Non un semplice topos devozionale: in terra indiana, i segni del suo passaggio sono numerosi. Nei primi secoli ne parlano Ambrogio, Paolino e Gerolamo; la tradizione vuole che Tommaso sia sbarcato a Mylapore (l’odierna Chennai/Madras), dove subì il martirio e dove ancora oggi si venera la sua tomba.

Già nel Concilio di Nicea (325) compare un vescovo di nome Giovanni, siro-caldeo, “proveniente dall’India”: un dettaglio che suggerisce la presenza di comunità cristiane antichissime. Nella regione del Malabar, nel sud del subcontinente, vive tuttora una tradizione di cristiani che celebrano in lingua siriaca, eco di un cristianesimo che, fin dai suoi albori, guardò alle rotte dell’Oriente.

Accanto alle fonti storiche, la voce della mistica. Nelle contemplazioni della stigmatizzata Anna Caterina Emmerick, Tommaso appare come un instancabile pellegrino dello Spirito: lo si vede nel cuore dell’India, in una capanna di bambù; poi in navigazione con un discepolo tartaro; quindi attraverso la Russia, la Cina, la Tartaria, fino all’India dove, secondo la visione, trova il martirio trafitto da una lancia. Una pietra, sulla quale pregava ogni giorno, avrebbe conservato l’impronta delle sue ginocchia: immagine intensa della fede che scava nella pietra del mondo.

La brocca nella sabbia: Nag-Hammadi, 1945

Primavera 1945. A una sessantina di chilometri da Luxor, due contadini dissotterrano nella sabbia una giara d’argilla. Da quella giara affiora una “brocca” più piccola, metafora perfetta in un’epoca che molti chiameranno era dell’Acquario: gli antichi la raffiguravano proprio con una brocca, e da una brocca, quasi per un gioco del destino, riaffiorano testi sepolti per secoli.

All’interno, un rotolo di lino cerato e bitumato avvolge codici antichissimi. Sono i codici di Nag-Hammadi: parte viene purtroppo dispersa, parte venduta a rigattieri, parte acquistata e conservata dal Museo Copto del Cairo; un’altra quota raggiunge l’Istituto Jung di Zurigo.
Comincia così l’avventura filologica che porterà studiosi egiziani ed europei a tradurre quelle scritture in copto dai caratteri greco-ellenistici.

Dei 13 codici originali, oltre 1350 pagine, ne giungeranno a noi circa 1130. Quasi tutti legati in cuoio, sono traduzioni copte di testi più antichi, che la tradizione collega all’aramaico. Tra questi, il più noto: il Vangelo secondo Tommaso.

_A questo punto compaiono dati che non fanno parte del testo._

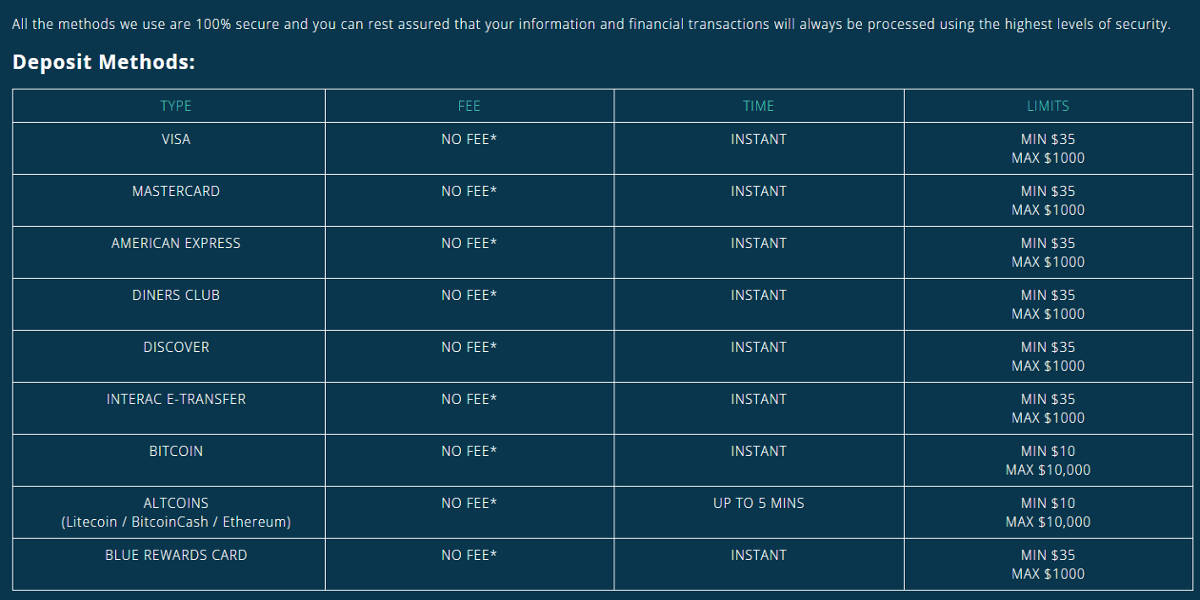This screenshot has height=600, width=1200.
Task: Click the DINERS CLUB row label
Action: coord(176,296)
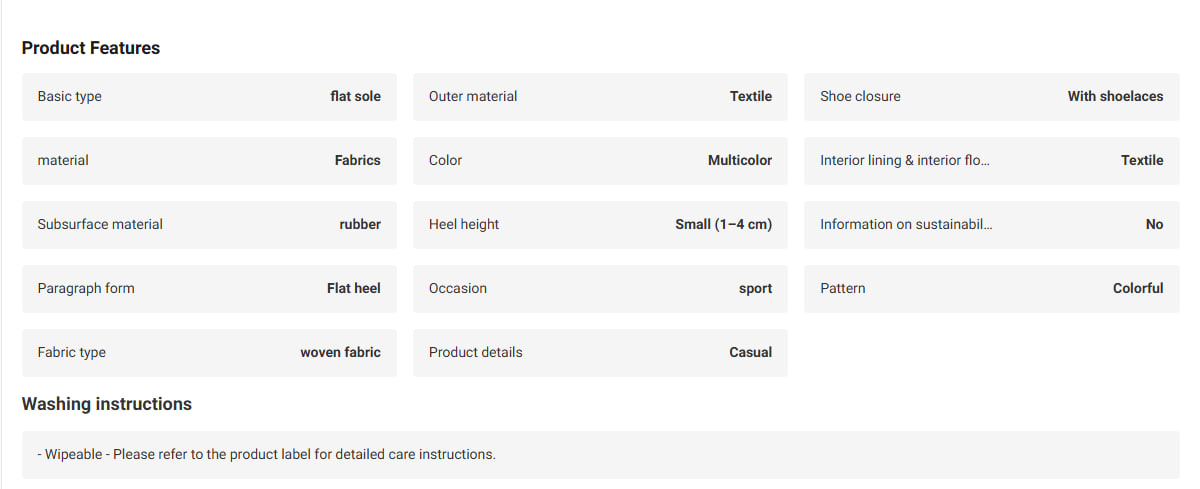Viewport: 1200px width, 489px height.
Task: Click the Washing instructions heading
Action: (107, 404)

Immagine dell’ultima pagina del manoscritto copto (Nag Hammadi) del Vangelo di Tommaso. – Wikipedia, pubblico dominio.

Il Vangelo secondo Tommaso, spesso chiamato, impropriamente, “quinto vangelo”, raccoglie 114 loghia, “detti” di Gesù in forma arcaica. È considerato una delle testimonianze scritte più antiche della tradizione cristiana: un Cristo maestro di conoscenza, che non “vince” il mondo col dolore, ma con l’intelligenza spirituale; un annuncio che dialoga con le grandi vie dell’Induismo, del Buddhismo, del Sufismo, e invita a una ricerca interiore capace di far “ritornare la carne allo Spirito”.

La presenza del Tommaso a Nag-Hammadi non è un episodio isolato, ma il tassello di un mosaico gnostico custodito da una cerchia ristretta di eruditi: la lingua copta, poco diffusa, suggerisce un uso comunitario selettivo.
E tuttavia, già alla fine dell’Ottocento, a Ossirinco in Medio Egitto erano emersi frammenti greci del testo, tra cui il papiro n. 654 con il titolo e il nome di Tommaso: una conferma antica che lega il nome dell’Apostolo a una tradizione ampia e plurale.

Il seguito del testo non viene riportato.